• _INSTRUCTION_
Rewrite the entries below, changing "Where should I click to" to "What should I select to" and keeping everything else the same. Leave out the pictures.

• _AVAILABLE RECORDS_
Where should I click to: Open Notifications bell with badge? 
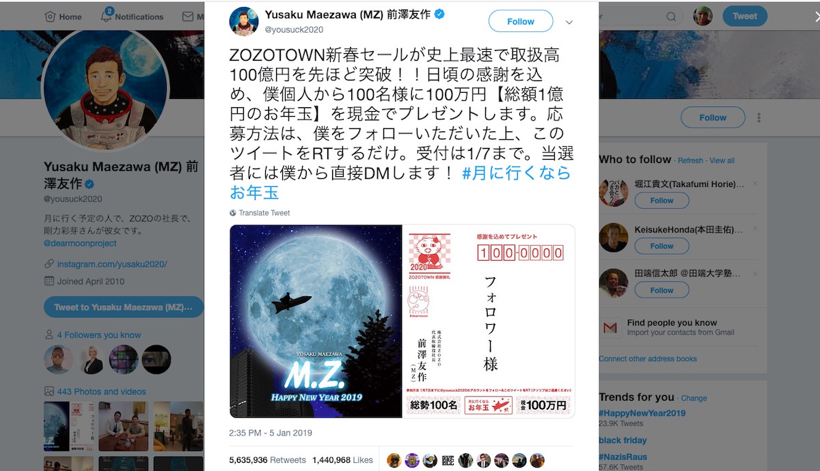pos(107,16)
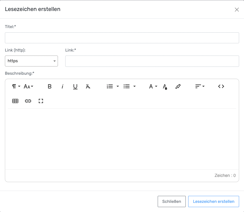Expand the unordered bullet list options
244x212 pixels.
130,86
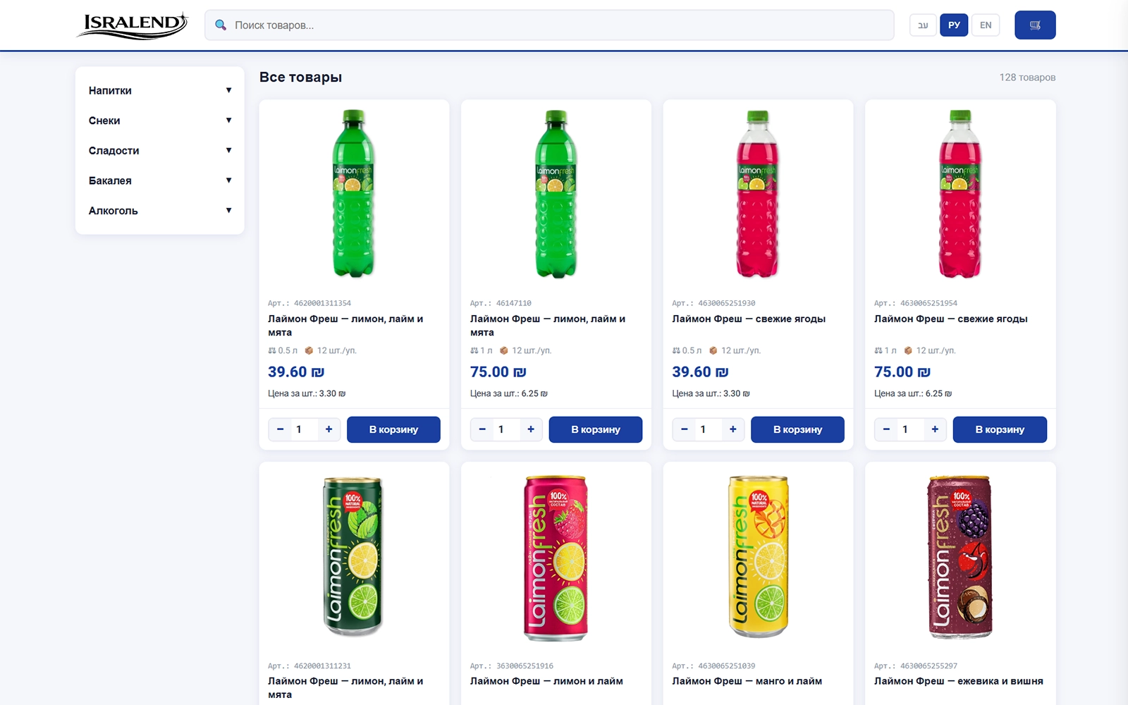Open the Бакалея menu section
The height and width of the screenshot is (705, 1128).
[160, 180]
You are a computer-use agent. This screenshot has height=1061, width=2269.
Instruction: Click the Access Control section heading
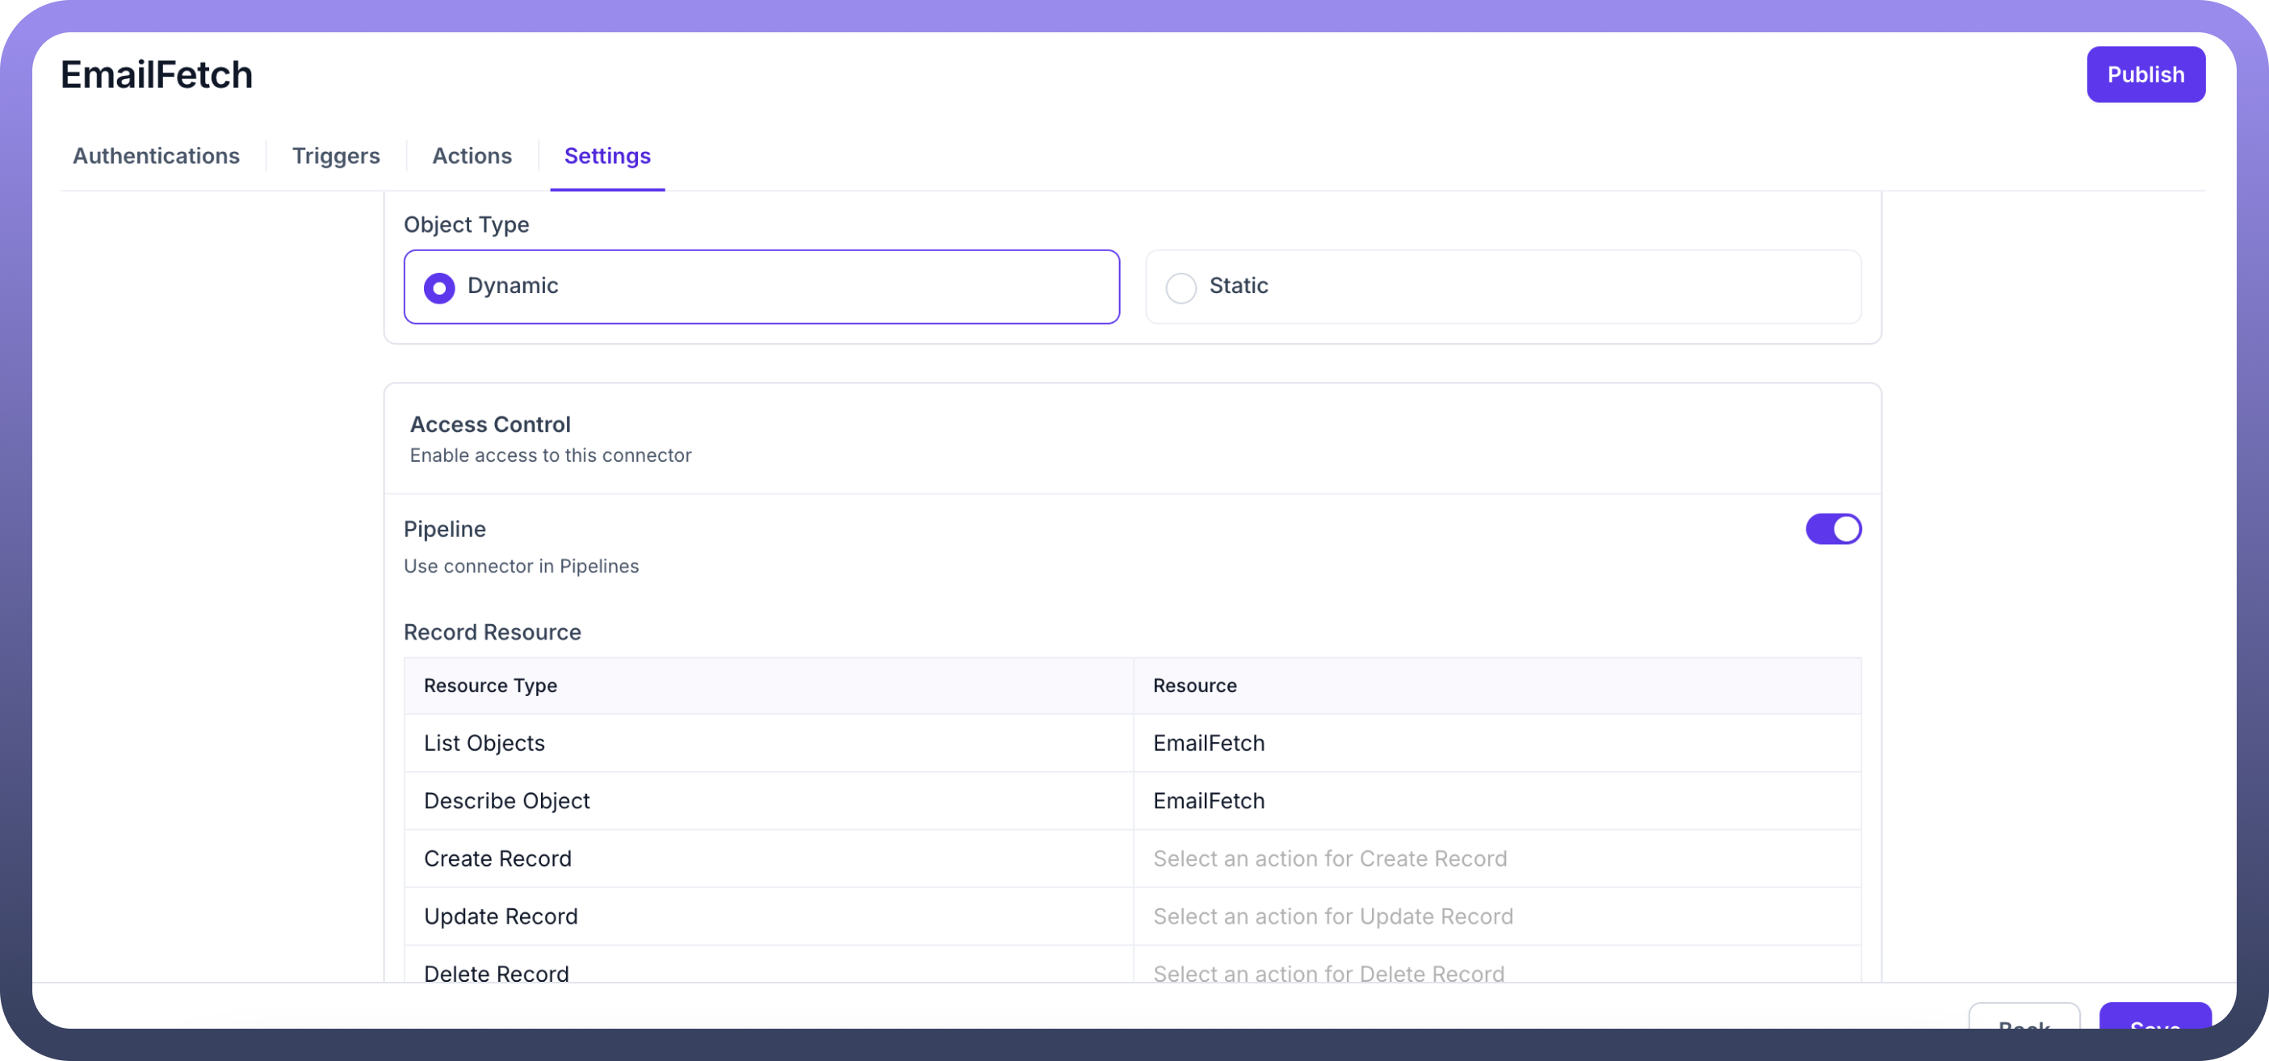pyautogui.click(x=490, y=424)
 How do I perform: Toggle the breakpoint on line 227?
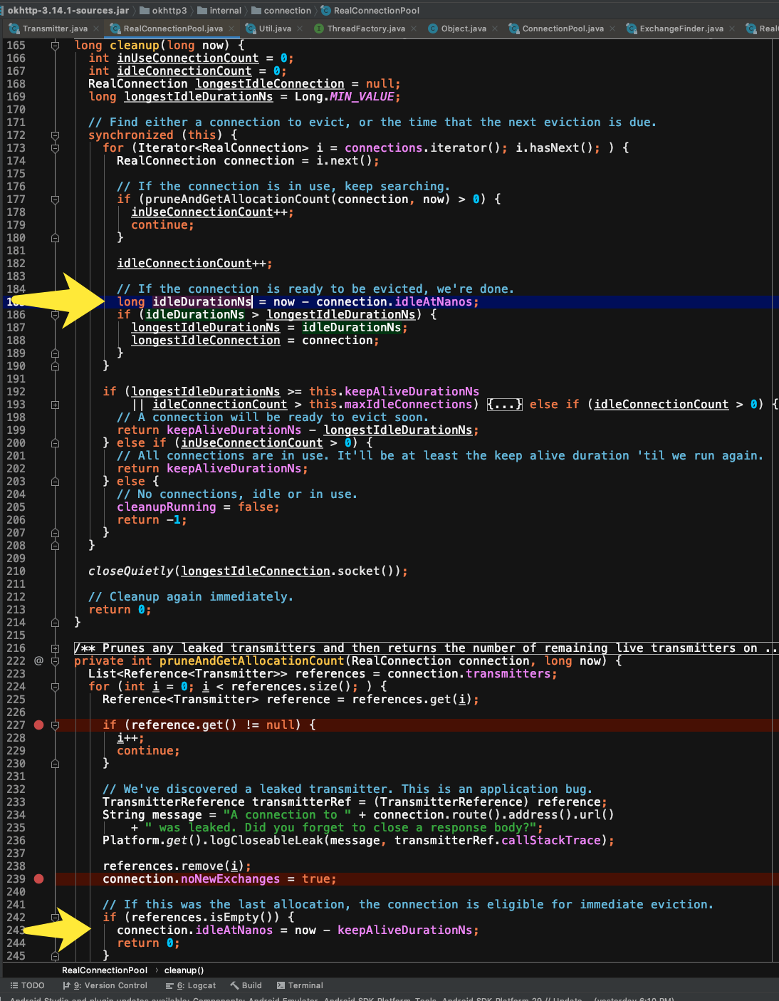click(39, 725)
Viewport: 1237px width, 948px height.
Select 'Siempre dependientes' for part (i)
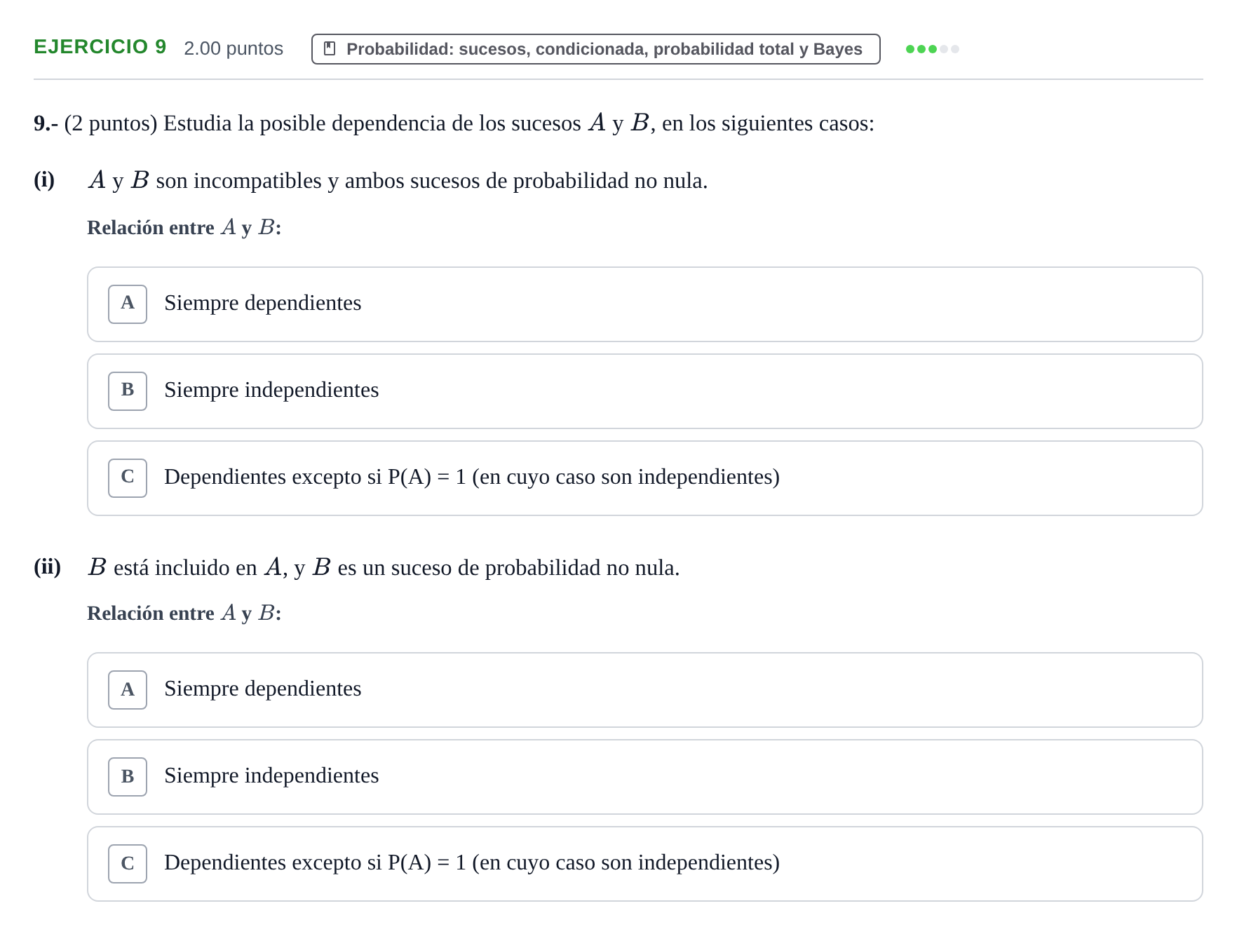(645, 304)
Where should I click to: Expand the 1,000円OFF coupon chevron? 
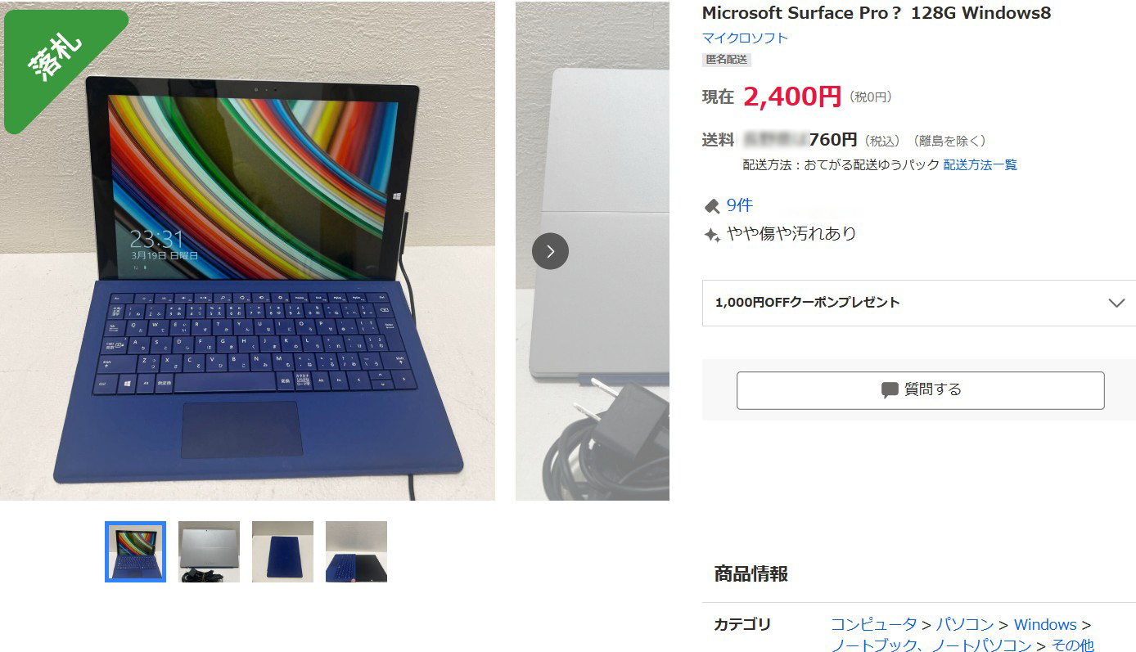1116,303
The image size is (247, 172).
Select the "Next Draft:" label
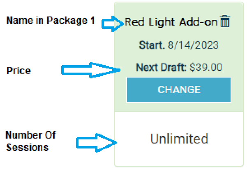tap(161, 67)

• _WRITTEN ANSWER_
What should I select to: Open Notifications bell with badge? 
pos(107,16)
Expand the unordered bullet list options
244x212 pixels.
130,86
Open the Бакалея menu section
The height and width of the screenshot is (705, 1128).
[160, 180]
You are a computer-use agent. This screenshot has height=1061, width=2269.
Instruction: Click the Access Control section heading
pyautogui.click(x=490, y=424)
 How do I perform: Toggle the breakpoint on line 227?
click(39, 725)
Viewport: 1237px width, 948px height.
Select 'Siempre dependientes' for part (i)
(645, 304)
What should I select to: Expand the 1,000円OFF coupon chevron? 
1116,303
The image size is (247, 172).
Select the "Next Draft:" label
tap(161, 67)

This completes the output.